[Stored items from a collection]
◆ ◆ ◆
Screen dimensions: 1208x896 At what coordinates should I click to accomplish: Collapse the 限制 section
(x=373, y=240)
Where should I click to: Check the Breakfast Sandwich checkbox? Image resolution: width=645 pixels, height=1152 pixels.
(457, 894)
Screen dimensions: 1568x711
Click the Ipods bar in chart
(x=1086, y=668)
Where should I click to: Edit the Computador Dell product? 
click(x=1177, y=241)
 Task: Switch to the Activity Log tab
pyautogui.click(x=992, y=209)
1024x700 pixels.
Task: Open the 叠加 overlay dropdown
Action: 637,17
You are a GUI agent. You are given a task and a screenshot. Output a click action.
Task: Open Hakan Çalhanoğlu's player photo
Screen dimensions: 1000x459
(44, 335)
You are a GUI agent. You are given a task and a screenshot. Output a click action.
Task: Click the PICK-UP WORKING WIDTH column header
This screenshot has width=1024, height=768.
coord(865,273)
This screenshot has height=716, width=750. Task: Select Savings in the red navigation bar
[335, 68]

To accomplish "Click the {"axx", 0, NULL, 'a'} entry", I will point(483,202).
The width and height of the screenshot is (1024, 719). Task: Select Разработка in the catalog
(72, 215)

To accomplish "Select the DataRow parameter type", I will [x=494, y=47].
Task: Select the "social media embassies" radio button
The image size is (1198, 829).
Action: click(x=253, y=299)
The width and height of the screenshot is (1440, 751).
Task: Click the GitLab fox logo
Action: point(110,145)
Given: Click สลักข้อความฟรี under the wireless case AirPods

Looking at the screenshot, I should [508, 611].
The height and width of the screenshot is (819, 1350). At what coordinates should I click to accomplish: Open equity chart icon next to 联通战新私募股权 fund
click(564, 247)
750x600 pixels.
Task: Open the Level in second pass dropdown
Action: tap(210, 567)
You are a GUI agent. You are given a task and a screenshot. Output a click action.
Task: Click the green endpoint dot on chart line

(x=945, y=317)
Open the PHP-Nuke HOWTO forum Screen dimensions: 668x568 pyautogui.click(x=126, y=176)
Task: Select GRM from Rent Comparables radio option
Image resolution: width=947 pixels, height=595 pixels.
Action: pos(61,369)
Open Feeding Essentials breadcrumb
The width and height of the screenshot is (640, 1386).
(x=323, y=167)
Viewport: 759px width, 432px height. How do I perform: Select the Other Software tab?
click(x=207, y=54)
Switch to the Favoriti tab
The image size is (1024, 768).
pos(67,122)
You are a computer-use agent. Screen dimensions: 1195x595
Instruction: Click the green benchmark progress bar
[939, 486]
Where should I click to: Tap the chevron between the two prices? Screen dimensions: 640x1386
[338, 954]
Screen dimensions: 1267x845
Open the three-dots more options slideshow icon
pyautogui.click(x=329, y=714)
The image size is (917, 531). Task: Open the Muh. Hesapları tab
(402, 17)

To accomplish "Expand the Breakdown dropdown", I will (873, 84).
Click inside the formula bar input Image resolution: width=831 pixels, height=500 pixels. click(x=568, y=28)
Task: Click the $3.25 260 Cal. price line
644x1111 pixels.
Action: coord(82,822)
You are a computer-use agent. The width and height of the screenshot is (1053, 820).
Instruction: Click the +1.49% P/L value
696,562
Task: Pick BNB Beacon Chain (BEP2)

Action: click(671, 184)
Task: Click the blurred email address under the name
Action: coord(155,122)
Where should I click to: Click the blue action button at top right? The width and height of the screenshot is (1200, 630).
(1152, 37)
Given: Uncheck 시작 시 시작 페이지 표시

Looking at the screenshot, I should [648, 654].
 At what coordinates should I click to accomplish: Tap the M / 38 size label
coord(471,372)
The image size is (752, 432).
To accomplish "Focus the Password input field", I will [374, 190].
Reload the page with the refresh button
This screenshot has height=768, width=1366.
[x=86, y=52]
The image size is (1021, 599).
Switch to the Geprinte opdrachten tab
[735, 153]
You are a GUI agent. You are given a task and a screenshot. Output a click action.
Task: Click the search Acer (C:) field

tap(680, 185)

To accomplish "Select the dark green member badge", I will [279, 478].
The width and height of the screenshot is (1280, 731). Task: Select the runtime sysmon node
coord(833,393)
◆ ◆ ◆
Exercise ::
Here the job is to restate all of the data word for word.

Task result ::
Screen dimensions: 1208x896 At what coordinates should I click to accomplish: Collapse the 限制 section
(x=373, y=240)
Where should I click to: Check the Breakfast Sandwich checkbox? Image resolution: width=645 pixels, height=1152 pixels.
(457, 894)
Screen dimensions: 1568x711
Click the Ipods bar in chart
(x=1086, y=668)
Where should I click to: Edit the Computador Dell product? 
click(x=1177, y=241)
 Task: Switch to the Activity Log tab
pyautogui.click(x=992, y=209)
1024x700 pixels.
Task: Open the 叠加 overlay dropdown
Action: 637,17
You are a GUI agent. You are given a task and a screenshot. Output a click action.
Task: Open Hakan Çalhanoğlu's player photo
Screen dimensions: 1000x459
(44, 335)
You are a GUI agent. You are given a task and a screenshot. Output a click action.
Task: Click the PICK-UP WORKING WIDTH column header
This screenshot has width=1024, height=768.
coord(865,273)
This screenshot has height=716, width=750. Task: Select Savings in the red navigation bar
[335, 68]

To accomplish "Click the {"axx", 0, NULL, 'a'} entry", I will point(483,202).
The width and height of the screenshot is (1024, 719). Task: Select Разработка in the catalog
(72, 215)

To accomplish "Select the DataRow parameter type", I will [x=494, y=47].
Task: Select the "social media embassies" radio button
The image size is (1198, 829).
Action: click(x=253, y=299)
The width and height of the screenshot is (1440, 751).
Task: Click the GitLab fox logo
Action: point(110,145)
Given: Click สลักข้อความฟรี under the wireless case AirPods

Looking at the screenshot, I should [508, 611].
The height and width of the screenshot is (819, 1350). At what coordinates should I click to accomplish: Open equity chart icon next to 联通战新私募股权 fund
click(564, 247)
750x600 pixels.
Task: Open the Level in second pass dropdown
Action: tap(210, 567)
You are a GUI agent. You are given a task and a screenshot. Output a click action.
Task: Click the green endpoint dot on chart line

(x=945, y=317)
Open the PHP-Nuke HOWTO forum Screen dimensions: 668x568 pyautogui.click(x=126, y=176)
Task: Select GRM from Rent Comparables radio option
Image resolution: width=947 pixels, height=595 pixels.
Action: pos(61,369)
Open Feeding Essentials breadcrumb
The width and height of the screenshot is (640, 1386).
(x=323, y=167)
Viewport: 759px width, 432px height. How do I perform: Select the Other Software tab?
click(x=207, y=54)
Switch to the Favoriti tab
The image size is (1024, 768).
pos(67,122)
You are a computer-use agent. Screen dimensions: 1195x595
Instruction: Click the green benchmark progress bar
[939, 486]
Where should I click to: Tap the chevron between the two prices? Screen dimensions: 640x1386
[338, 954]
Screen dimensions: 1267x845
Open the three-dots more options slideshow icon
pyautogui.click(x=329, y=714)
The image size is (917, 531). Task: Open the Muh. Hesapları tab
(402, 17)

To accomplish "Expand the Breakdown dropdown", I will (873, 84).
Click inside the formula bar input Image resolution: width=831 pixels, height=500 pixels. click(x=568, y=28)
Task: Click the $3.25 260 Cal. price line
644x1111 pixels.
Action: coord(82,822)
You are a computer-use agent. The width and height of the screenshot is (1053, 820).
Instruction: Click the +1.49% P/L value
696,562
Task: Pick BNB Beacon Chain (BEP2)

Action: click(671, 184)
Task: Click the blurred email address under the name
Action: coord(155,122)
Where should I click to: Click the blue action button at top right? The width and height of the screenshot is (1200, 630).
(1152, 37)
Given: Uncheck 시작 시 시작 페이지 표시

Looking at the screenshot, I should [648, 654].
 At what coordinates should I click to accomplish: Tap the M / 38 size label
coord(471,372)
The image size is (752, 432).
To accomplish "Focus the Password input field", I will [374, 190].
Reload the page with the refresh button
This screenshot has height=768, width=1366.
[x=86, y=52]
The image size is (1021, 599).
Switch to the Geprinte opdrachten tab
[735, 153]
You are a GUI agent. You are given a task and a screenshot. Output a click action.
Task: Click the search Acer (C:) field

tap(680, 185)

To accomplish "Select the dark green member badge", I will [279, 478].
The width and height of the screenshot is (1280, 731). Task: Select the runtime sysmon node
coord(833,393)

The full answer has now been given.